# Evaluations of bows under $500



## Palegabe (Jul 25, 2009)

Hi, this thread is for bows 2 years old or less that can be bought for $500 or less. My interest is that I will have a little more than that amount to buy a new or used bow. I have a bum shoulder so a smooth draw is important, also I hunt and want a really quiet and forgiving bow. That said the areas I ask you to evaluate are:

Draw cycle
Noise
Weight
Accuracy
Forgiveness
Speed
Please list the make, model, year, and cam

You can use a 1-10 scale or just tell me your thoughts in those areas, please note if there is a particular feature you like on the bow your are evaluating.

Thanks!


----------



## Darton01 (Aug 25, 2006)

Hey,not sure if this helps but here goes...:smile:
I bought a used '09 Hoyt 737 last month for less than 500,alot less.Bow is *very* smooth to draw with the cam and a half plus.I thought my '09 Quest was smooth untill I drew this.Quiet as any other bow I've shot.Accuracy and forgiveness-plenty.This is like a target bow.Speed-surprisingly fast.Weight-it's got some heft to it,but that helps to hold steady. I wouldnt call it heavy,just not a flyweight. :darkbeer:


----------



## Darton01 (Aug 25, 2006)

BTW-there are alot of other important factors you should look for.Such as let-off,valley of let-off,solid back wall or soft back wall and more. Good Luck.


----------



## Hambone80 (Jan 28, 2010)

I bought a 08 Diamond Rock brand new and it's a great little. I've shot a lot of different bows, but this is a great huntin' bow for the price. Fit and finish are great. I love the solid back wall and the bow draws into a nice valley. It's a pretty smooth drawing bow, but it is a single cam so it should be smooth. Noise is no more than any other typical bow, but with a string stop and cat whiskers it's even more quiet. It's a real short bow which is great for blind or treestand hunting. It's fairly forgiving since it has a 7" brace height and so far I've robin hooded a couple of times, and I'm certainly no crack shot. Really for the money this bow is awesome. The Stud would be even better and I think it MSRP for 500 dollars.


----------



## thirdypointer (Jul 26, 2006)

Well for a new bow under $500 i think if you look at the quality of build and what you get, the new G5 Quest series bows are hard to beat. The Smoke retails for $499 and is a solocam still moving a arrow at upto 324 fps and does it with a 7.25" BH. They even got a great bow called the Hammer for $399 that you can purchase as a package for $499 to get you hunting once you grab some arrows. G5 does the machining for the well known Elite brand famous for flawlessly machined risers, as is the Quest. Definately worth a look, pm me if you would like further info.


----------



## Darton01 (Aug 25, 2006)

I agree,if you want new then Quest is gonna be hard to beat in that price range. :shade:


----------



## hauntedbyelk (May 3, 2009)

*Mathews Drenalin Ratings*



Palegabe said:


> Hi, this thread is for bows 2 years old or less that can be bought for $500 or less. My interest is that I will have a little more than that amount to buy a new or used bow. I have a bum shoulder so a smooth draw is important, also I hunt and want a really quiet and forgiving bow. That said the areas I ask you to evaluate are:
> 
> Draw cycle
> Noise
> ...


After a long search and testing out 35 or more bows, I ended up with an 08 Mathews Drenalin. Here's how I rate it.

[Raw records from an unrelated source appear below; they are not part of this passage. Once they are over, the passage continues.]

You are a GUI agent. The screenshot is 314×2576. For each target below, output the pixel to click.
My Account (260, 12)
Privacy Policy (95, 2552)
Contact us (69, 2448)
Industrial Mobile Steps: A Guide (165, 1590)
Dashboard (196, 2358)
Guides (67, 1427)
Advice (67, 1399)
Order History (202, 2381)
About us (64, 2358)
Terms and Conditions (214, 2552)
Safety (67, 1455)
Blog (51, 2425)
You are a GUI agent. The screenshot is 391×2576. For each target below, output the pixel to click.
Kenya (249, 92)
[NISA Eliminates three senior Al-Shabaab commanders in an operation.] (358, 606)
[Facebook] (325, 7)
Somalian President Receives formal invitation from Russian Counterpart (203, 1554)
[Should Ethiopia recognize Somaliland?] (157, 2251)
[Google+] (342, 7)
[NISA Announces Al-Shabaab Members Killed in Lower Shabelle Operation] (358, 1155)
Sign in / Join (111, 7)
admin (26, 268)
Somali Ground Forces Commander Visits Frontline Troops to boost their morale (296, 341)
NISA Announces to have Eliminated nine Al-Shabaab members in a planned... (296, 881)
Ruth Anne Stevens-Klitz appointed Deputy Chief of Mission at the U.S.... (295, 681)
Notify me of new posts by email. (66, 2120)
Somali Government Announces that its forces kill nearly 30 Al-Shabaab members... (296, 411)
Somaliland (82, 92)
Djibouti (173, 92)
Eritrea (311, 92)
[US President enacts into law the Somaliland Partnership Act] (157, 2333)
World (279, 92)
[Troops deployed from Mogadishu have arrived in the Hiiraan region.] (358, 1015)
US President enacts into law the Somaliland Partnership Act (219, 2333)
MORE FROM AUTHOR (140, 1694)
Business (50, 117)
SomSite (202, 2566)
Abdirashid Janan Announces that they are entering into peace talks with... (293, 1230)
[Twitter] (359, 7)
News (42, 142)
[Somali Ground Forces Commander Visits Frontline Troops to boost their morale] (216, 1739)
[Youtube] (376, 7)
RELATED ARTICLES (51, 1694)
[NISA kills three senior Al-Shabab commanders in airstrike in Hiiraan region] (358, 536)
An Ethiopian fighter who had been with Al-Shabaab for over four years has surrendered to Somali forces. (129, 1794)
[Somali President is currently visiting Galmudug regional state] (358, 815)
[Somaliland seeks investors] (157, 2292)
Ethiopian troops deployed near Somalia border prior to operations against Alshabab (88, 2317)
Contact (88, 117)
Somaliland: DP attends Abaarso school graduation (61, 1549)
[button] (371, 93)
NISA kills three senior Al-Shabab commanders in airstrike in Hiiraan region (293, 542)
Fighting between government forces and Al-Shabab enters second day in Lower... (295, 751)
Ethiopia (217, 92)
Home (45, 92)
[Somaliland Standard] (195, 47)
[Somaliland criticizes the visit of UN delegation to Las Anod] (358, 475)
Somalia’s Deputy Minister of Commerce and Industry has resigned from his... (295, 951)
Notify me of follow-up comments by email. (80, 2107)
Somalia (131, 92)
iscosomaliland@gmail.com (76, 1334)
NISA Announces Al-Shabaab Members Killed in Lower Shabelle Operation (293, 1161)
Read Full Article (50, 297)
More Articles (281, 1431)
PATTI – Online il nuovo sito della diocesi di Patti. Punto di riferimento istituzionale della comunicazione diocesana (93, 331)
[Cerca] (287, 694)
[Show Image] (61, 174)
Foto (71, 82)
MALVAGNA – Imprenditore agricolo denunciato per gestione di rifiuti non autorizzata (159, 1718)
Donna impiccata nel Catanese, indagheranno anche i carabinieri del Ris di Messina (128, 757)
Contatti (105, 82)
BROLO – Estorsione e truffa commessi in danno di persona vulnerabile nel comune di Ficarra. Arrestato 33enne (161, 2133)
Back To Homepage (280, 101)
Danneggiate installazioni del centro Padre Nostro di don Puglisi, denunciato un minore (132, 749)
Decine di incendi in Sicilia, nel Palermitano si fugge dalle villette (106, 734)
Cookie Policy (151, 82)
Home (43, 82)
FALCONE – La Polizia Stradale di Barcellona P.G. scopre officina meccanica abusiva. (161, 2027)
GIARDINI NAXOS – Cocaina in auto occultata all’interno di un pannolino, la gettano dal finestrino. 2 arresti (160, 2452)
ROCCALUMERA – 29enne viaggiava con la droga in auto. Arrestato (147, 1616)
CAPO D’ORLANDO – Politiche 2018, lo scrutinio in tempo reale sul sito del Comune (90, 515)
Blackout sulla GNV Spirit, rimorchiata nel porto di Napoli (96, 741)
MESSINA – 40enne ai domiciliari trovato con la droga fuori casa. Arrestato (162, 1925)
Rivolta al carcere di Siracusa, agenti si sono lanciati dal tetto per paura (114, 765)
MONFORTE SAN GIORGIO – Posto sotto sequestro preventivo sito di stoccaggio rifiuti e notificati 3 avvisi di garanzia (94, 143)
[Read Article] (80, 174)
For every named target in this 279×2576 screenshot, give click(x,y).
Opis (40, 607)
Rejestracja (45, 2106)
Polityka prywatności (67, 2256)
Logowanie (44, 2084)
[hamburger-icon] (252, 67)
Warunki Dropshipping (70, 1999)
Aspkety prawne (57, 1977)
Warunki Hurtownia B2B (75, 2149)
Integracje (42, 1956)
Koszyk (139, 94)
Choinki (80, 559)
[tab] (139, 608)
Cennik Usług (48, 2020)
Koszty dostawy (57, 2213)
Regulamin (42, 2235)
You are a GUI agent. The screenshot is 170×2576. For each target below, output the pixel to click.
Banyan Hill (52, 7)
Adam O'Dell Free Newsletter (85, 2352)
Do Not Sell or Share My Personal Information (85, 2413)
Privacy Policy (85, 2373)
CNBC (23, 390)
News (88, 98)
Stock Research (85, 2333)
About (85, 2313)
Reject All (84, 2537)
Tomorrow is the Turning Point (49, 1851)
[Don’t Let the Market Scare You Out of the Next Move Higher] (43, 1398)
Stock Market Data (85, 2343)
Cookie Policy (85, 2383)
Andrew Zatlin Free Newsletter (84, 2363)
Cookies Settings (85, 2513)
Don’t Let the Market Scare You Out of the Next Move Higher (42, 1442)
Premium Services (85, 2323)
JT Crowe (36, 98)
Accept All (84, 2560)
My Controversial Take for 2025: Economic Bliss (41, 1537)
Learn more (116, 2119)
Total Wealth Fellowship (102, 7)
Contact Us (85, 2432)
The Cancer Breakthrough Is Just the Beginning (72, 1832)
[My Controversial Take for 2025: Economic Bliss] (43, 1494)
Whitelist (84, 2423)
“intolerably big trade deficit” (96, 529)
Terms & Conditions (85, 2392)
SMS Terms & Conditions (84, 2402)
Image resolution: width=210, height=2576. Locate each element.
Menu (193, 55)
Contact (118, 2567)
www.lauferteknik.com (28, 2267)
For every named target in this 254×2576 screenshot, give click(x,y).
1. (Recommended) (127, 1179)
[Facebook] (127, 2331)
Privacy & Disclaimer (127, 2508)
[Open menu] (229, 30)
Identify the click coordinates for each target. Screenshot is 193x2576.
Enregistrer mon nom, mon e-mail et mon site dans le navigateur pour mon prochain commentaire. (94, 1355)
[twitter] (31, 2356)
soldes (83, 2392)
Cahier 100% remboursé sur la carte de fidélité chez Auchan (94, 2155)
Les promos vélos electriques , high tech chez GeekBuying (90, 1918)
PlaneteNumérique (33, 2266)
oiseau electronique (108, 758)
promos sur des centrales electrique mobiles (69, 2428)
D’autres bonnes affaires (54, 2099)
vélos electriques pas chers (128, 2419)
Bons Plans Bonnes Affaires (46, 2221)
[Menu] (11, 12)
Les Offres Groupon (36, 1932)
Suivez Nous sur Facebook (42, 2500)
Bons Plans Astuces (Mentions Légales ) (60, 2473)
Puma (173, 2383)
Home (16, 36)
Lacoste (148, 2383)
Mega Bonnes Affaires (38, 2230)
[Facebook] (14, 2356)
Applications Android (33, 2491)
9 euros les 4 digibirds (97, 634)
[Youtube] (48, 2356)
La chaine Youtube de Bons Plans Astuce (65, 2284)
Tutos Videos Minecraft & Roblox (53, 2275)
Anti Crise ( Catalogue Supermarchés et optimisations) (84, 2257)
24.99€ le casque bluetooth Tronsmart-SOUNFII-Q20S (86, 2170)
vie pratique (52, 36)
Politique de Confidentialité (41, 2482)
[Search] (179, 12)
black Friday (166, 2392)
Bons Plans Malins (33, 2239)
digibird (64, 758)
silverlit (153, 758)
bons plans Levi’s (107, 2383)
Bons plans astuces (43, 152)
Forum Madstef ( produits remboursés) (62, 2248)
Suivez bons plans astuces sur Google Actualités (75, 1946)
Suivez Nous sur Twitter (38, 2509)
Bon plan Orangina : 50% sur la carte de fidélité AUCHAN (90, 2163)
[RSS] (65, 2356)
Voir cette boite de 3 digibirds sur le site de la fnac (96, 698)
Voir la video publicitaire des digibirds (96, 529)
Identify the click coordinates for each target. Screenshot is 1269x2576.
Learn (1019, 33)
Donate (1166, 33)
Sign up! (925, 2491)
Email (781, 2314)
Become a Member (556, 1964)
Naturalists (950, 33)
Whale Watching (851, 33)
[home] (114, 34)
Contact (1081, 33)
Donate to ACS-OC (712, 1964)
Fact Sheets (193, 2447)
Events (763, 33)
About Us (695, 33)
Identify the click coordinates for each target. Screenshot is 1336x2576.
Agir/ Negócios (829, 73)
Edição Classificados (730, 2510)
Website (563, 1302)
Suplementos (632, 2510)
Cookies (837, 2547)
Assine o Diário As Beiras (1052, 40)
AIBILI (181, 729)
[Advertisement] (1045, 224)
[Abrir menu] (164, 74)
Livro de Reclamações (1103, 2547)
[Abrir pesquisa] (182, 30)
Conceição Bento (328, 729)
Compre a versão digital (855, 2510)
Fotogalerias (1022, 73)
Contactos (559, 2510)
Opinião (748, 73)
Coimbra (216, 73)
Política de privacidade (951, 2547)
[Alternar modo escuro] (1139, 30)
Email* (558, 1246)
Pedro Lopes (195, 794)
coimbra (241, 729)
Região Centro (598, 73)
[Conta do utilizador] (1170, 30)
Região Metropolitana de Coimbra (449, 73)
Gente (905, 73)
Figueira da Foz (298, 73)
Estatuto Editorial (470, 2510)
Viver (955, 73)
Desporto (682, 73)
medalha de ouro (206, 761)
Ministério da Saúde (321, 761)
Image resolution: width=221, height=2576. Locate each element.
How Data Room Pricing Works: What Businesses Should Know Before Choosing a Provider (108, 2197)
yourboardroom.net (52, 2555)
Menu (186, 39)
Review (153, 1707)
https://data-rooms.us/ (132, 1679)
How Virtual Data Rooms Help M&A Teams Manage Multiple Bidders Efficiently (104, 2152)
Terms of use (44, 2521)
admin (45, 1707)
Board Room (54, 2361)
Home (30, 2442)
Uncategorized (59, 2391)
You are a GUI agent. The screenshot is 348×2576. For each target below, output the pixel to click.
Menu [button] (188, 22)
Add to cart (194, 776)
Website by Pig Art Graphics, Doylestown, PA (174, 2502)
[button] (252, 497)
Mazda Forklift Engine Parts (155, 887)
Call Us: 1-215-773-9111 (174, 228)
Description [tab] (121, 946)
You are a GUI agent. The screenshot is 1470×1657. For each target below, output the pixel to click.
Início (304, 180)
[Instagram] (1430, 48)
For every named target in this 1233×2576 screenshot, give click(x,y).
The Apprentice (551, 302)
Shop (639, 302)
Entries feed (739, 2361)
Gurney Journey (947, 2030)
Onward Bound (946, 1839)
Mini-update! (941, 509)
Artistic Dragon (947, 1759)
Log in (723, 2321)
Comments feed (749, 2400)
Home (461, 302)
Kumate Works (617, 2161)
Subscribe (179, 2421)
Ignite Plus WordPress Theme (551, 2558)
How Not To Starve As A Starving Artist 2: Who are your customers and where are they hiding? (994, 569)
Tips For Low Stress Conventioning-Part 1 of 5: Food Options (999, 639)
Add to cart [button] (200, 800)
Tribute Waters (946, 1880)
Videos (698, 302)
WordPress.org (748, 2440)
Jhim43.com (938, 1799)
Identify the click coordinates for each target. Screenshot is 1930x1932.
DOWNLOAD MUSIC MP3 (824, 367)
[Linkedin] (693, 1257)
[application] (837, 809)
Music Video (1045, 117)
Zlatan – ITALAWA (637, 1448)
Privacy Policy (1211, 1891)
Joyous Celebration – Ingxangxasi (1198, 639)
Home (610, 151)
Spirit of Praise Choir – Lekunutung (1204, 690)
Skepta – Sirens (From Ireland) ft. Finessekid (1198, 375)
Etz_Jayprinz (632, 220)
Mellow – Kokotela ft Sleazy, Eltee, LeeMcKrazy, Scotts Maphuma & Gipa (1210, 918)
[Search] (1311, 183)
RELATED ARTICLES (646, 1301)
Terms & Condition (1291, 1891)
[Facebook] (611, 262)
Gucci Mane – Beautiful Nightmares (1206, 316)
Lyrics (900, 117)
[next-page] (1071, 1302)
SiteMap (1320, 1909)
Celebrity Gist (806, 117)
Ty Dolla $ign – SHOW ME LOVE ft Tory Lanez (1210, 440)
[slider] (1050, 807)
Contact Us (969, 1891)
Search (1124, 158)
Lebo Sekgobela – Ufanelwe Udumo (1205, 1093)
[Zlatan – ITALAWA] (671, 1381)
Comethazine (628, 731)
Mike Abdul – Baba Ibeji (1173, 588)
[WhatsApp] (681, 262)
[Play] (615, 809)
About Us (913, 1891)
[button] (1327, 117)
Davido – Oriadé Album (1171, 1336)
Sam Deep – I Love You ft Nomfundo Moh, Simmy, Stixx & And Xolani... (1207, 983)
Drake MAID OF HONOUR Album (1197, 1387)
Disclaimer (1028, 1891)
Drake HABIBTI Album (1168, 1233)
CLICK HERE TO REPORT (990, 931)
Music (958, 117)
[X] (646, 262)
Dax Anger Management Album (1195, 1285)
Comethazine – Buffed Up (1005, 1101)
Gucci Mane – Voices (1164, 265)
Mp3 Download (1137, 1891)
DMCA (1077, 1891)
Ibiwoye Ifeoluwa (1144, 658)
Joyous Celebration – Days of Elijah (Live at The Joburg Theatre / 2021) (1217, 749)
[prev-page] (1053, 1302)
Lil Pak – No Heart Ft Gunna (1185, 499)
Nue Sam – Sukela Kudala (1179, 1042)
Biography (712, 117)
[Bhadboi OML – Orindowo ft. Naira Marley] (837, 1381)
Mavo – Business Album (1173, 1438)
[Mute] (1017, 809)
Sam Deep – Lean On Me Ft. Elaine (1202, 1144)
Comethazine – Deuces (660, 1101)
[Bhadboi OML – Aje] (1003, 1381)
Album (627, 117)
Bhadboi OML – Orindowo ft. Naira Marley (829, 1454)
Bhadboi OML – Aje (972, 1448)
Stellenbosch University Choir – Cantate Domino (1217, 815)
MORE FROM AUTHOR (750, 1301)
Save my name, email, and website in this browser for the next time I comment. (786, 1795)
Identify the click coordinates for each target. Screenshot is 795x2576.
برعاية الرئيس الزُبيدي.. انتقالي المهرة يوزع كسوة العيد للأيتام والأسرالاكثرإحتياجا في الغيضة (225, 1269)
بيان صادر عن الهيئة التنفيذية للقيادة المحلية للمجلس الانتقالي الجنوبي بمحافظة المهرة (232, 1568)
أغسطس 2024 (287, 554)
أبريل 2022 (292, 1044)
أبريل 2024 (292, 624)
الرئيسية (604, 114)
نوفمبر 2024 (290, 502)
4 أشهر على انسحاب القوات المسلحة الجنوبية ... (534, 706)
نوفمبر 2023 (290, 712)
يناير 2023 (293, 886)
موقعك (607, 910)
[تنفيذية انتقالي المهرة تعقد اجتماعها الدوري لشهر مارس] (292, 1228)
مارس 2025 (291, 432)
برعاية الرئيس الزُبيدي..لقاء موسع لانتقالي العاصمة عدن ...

Draw cycle 9+, about as smooth as it gets
Noise 9 - very quiet bow
Weight 9 slim limb design makes it ery light
Accuracy 9 33 inch ata, holds pretty steady, especially with a small stablizer
Forgiveness 7" brace height helps with torquing issues
Speed 8 IBO's at 320, see my signature for numbers
Please list the make, model, year, and cam 2008 Mathews Drenalin, single cam, 29" draw length

I have an old shoulder injury too so my checklist is similar.
If you can shoot a shorter ATA bow, try the Mathews DXT and the Diamond Black ice. The Martin Moab and Firecat TR1 also fit in this category.


----------



## firemanbrown (Feb 17, 2005)

The 2010 Pearson Predator package. Very light mass weight and completely decked out for around 500 bucks. This is a short very light, very quiet awsome combo. My 12 year old sjot one the other day and he has been privy to some high end stuff and he fell in love with my demo and told me I couldn't get rid of it. Good luck as there is some great bows in that price range even new ones, Dan.


----------



## Palegabe (Jul 25, 2009)

*Mission Eliminator 2*

Guys,

First of all I want to thank you for your replies. I have not shot a quest or a Diamond Rock. Bass Pro has the Rock but not the quest. 

What do you guys think of the Mission Eliminator 2? I test shot one and liked it quite a bit. Bare Bow was $450. 

Draw cycle was smooth I'd give it a 8.5.
Noise was low 8.5.
Weight was just under 4lbs 3.96lb
Accuracy I couldn't tell no rest or sight.
Forgiveness I couldn't tell but the brace height was 7.125 inches
Speed I couldn't tell. The bow was set at 61lbs.
Please list the make, model, year, and cam: Mission Eliminator 2, 2010, solo cam.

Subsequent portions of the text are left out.